4. Document Issues (Repro-First)
Document issues as you find them. Do not wait until the end. Every issue must be reproducible by a human reading the report.
For each issue, capture:
- Description: What is the bug or UX issue?
- Severity: Critical (crash/data loss), High (broken core feature), Medium (broken edge case), Low (UX issue/typo).

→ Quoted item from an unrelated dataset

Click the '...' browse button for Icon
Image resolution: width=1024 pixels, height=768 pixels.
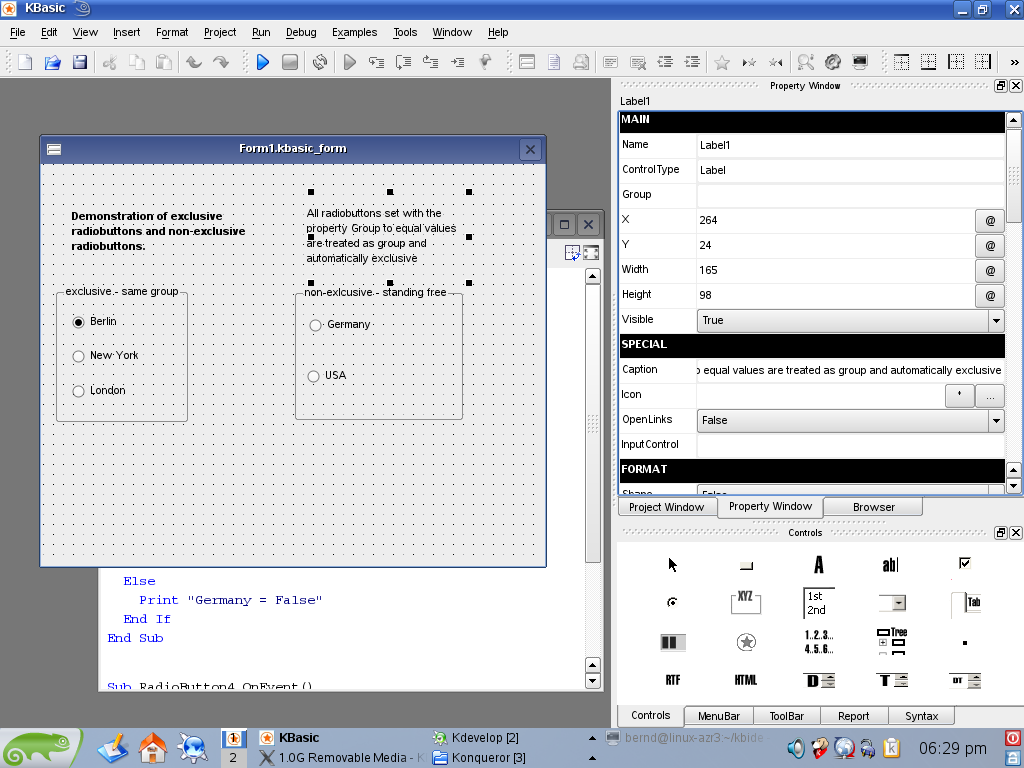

- Repro Steps: Exact commands run, API requests made (e.g.,
curl commands), or code executed.
- Expected vs Actual Behavior: What should have happened vs what actually happened.
- Evidence:
- Stdout/Stderr output
- Stack traces or panic messages
- Log file snippets
- Exit codes
Save verbose evidence (like full crash dumps or multi-megabyte log files) to {OUTPUT_DIR}/evidence/issue-{NNN}.txt and reference it in the report. For short errors, embed them directly in the report using markdown code blocks.
5. Wrap Up
Aim to find 5-10 well-documented issues. Depth of evidence matters more than total count — 5 issues with full repros beat 20 with vague descriptions.
After exploring:
- Re-read the report and update the summary severity counts so they match the actual issues. Every issue block must be reflected in the totals.

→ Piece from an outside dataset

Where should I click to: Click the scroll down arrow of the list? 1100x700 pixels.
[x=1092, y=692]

- Stop any background processes (e.g., API servers) started during initialization.
- Tell the user the report is ready and summarize findings: total issues, breakdown by severity, and the most critical items.
Guidance
- Repro is everything. Every issue needs proof. Provide the exact
curl command, CLI invocation, or script used to trigger the bug. A reader should be able to copy-paste the commands to see the exact same failure.
- Verify reproducibility. Before documenting an issue, verify it is reproducible with at least one retry. If it's flaky, note that and try to identify the conditions.
- Capture the environment state. Often bugs depend on the environment (files present, variables set). Note
pwd, env vars, or local files if they are part of the repro.
- Write findings incrementally. Append each issue to the report as you discover it. If the session is interrupted, findings are preserved. Never batch all issues for the end.
- Don't just look for crashes. Usability matters. Confusing error messages, undocumented required flags, and sluggish performance are all valid issues.
- Test like a user, not a robot. Try common workflows end-to-end. Combine flags or API calls in ways a real user would, passing the output of one command as input to the next.
- Check the exit codes and status codes. A CLI returning
0 on failure, or an API returning 200 OK for an error payload, is a bug. echo $? or curl -w "%{http_code}" are your friends.
Fact-driven Integration (AGENTS.md compliance)
This skill is used inside a fact-driven project (see AGENTS.md and the ## facts section).
When bugbash findings identify gaps or bugs that require changes to any file (including this SKILL.md during self-dogfood):
- Every change starts with a fact. Do not edit until facts are added.
- Use:
facts list --search "..." --light (or --section relevant) to orient.
facts add "precise testable claim about the required behavior" --section "bugbash" --tags "spec,bugbash-iterX" --command "grep -q 'phrase' .agents/skills/bugbash/SKILL.md || test cmd that proves it"
- Implement the minimal doc/code change (search_replace on SKILL.md only for this skill).
facts check --tags "bugbash-iterX" (never run bare facts check).
facts edit <id1> <id2> ... --remove-tag spec --add-tag implemented
- Manual
? facts (if any appear in check) must be verified one-by-one by reading the relevant code/doc and reporting PASS/FAIL + 1-line reason.
- Note:
facts skills show bugbash will not list this skill (only facts-* skills are registered that way); use direct read of SKILL.md + README.md instead.
This ensures all bugbash-driven work is verifiable and flows through the fact sheet as source of truth. The 3 facts in this section (and their @implemented state after verification) are the spec for these integration requirements.